Have some questions? What current on the 5 volt output?
How much current is available from the generator at (full speed) and (at low speed)?
Is this a cell phone charger?
Using Mr SPEC's idea:
Using a voltage doubler to get 2x higher voltage.
Using a 4 to 140 volt PWM. at 400mA
Will need a change so the PWM will output less current at low input voltage. (easy)
View attachment 96266
From what I now read, synchronous rectification is another term for swich mode voltage regulation, which is already sorted (not part of this circuit). This circuit must a) step the AC down to AC below 20V and b) rectify it to DC as efficiently as possible.
In the voltage doubler mode it will deliver 12V at 0.5A-(diode drop). Then a PWM could get you to 5V at 1.1A. approx.The dynamo is 6W/6V unsaturated, so it should give just over 1A.
Some cracking responses here!
The dynamo is 18 poles. Things have moved on in the cycle world!
There is a video of a Shimano hub on youtube being driven by a drill, and it makes just over 100v, however this is with no real load on it.
Unsure of the Hz, but it's real low, 4Hz or something at minimal speed. I'm not expecting anything to work at this speed. Probably 20Hz will be the minimal before turn on.
I'm still seeing loses at the 6V range through the use of the diodes, which is what I'm ideally trying to avoid (at the expense of high speed efficiency). Perhaps the mosfets could be used for regulation before going into a switch mode with a higher voltage rating, rather than relying on the darlington's to dump it as heat, but I can't find one that'll do it and work at 6V.

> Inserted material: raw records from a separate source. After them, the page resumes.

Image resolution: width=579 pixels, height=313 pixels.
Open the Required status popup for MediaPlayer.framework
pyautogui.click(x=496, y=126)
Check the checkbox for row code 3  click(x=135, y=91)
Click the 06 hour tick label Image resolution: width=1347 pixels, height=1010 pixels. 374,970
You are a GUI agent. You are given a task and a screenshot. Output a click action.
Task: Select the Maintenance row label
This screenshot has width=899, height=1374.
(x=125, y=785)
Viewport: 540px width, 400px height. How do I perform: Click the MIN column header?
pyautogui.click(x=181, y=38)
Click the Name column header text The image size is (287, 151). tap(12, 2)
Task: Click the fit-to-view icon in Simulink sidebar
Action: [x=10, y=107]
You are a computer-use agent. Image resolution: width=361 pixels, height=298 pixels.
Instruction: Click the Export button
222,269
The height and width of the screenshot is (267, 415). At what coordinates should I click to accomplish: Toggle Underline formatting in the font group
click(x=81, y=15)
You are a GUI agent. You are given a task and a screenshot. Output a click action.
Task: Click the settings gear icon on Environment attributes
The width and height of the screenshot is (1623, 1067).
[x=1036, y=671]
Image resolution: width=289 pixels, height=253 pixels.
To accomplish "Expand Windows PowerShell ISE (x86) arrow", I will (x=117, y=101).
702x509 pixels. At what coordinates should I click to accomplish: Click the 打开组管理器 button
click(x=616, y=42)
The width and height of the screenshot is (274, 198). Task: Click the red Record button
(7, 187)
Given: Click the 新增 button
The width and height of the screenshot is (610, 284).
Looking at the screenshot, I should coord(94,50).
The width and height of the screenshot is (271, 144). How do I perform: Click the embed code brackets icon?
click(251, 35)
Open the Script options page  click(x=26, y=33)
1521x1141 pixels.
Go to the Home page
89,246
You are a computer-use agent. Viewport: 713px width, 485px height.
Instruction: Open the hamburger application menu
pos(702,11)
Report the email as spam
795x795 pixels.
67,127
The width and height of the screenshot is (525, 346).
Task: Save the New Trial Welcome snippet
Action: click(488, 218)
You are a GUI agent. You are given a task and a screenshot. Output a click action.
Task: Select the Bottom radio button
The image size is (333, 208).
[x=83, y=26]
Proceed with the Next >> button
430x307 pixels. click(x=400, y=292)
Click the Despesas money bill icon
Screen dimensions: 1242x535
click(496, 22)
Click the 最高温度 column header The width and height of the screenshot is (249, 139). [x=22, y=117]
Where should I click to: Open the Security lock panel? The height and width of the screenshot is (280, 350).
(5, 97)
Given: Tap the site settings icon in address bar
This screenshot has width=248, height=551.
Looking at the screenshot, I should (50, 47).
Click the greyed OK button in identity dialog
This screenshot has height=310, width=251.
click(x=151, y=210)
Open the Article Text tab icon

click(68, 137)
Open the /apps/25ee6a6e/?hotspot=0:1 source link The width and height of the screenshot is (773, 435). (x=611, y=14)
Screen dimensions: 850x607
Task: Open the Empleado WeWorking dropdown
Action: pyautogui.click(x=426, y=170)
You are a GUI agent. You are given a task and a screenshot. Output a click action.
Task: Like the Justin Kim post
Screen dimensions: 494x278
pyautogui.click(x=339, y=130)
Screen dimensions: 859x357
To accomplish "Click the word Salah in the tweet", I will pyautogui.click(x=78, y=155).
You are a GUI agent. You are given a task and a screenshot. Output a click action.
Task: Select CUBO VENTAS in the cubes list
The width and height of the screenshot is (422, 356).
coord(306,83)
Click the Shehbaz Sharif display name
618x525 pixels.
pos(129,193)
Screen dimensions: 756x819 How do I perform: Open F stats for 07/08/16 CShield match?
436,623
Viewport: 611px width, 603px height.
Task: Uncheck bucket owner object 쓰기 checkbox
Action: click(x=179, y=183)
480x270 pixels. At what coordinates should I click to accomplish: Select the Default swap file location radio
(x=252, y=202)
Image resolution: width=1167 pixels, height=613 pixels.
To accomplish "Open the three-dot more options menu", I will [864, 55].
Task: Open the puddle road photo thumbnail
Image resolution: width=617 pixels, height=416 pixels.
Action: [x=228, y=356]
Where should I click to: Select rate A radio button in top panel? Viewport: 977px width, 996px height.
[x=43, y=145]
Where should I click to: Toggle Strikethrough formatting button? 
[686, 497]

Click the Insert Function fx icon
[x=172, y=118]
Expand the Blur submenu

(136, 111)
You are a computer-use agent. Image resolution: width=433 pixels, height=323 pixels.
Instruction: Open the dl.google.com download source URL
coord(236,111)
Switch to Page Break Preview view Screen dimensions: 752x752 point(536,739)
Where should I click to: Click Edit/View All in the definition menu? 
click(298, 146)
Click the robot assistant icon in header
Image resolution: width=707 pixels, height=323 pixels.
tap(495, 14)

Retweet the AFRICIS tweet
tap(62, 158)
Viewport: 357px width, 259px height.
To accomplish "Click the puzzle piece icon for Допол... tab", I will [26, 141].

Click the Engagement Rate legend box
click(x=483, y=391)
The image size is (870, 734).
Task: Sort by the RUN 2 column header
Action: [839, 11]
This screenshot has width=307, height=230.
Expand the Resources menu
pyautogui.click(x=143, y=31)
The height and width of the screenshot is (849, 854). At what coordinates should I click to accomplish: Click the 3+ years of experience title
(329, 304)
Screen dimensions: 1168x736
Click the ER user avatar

That means the frequency is 9 or 18 times the RPMs. (?)The dynamo is 18 poles
The size of the capacitor in the voltage doubler is very dependent on the frequency. 20hz is much lower than I thought.Unsure of the Hz, but it's real low, 4Hz or something at minimal speed. I'm not expecting anything to work at this speed. Probably 20Hz will be the minimal before turn on.
I need to tell a story and see if you all agree.
Years ago I designed, something like this, for a large wind generator.
The current was (mega) and the spec said the voltage was 3,000 volts. Why 3kV?
In the case of a hurricane, AND the power grid went down so there was no place to dump the current, and the AND the 'lock the blades' function also failed, the generator would run-a-way and make 3kv.
So I made electronics that worked at high current under a short. AND In a over voltage condition it dumped heat into the steel tower. This kept the voltage to less than 1kV. So I did not design for 3kv because I made a load that kept the voltage down. My design had less parts, more efficient, low cost, less failure. The design was rejected because it did not meet specifications. The design worked well under a run-a-way condition.
SO: I think the alternator will not go to 100V with a 1 watt load. Probably not 50 volts. I can add a 2 watt resistor and small transistor etc that will not function below 50V but shifts in at 50V. We need to learn more about what 1 watt of load does at full speed!
That means the frequency is 9 or 18 times the RPMs. (?)
Is the dynamo connected to the hub so one turn of the tire=one turn of the alternator?
If it helps, Shimano make a regulator which dumps anything over 6V as heat. Consuming 1A, it gets quite hot during use, which shows there is some voltage over the 6V being produced.
It works the same as my twin darlington pair in the top circuit.
https://www.rosebikes.co.uk/article/shimano-sm-dh10-overvoltage-protection/aid:196629
I didn't realise the FET's have such a high switch on voltage. I take it the internal diodes are used until those switch on?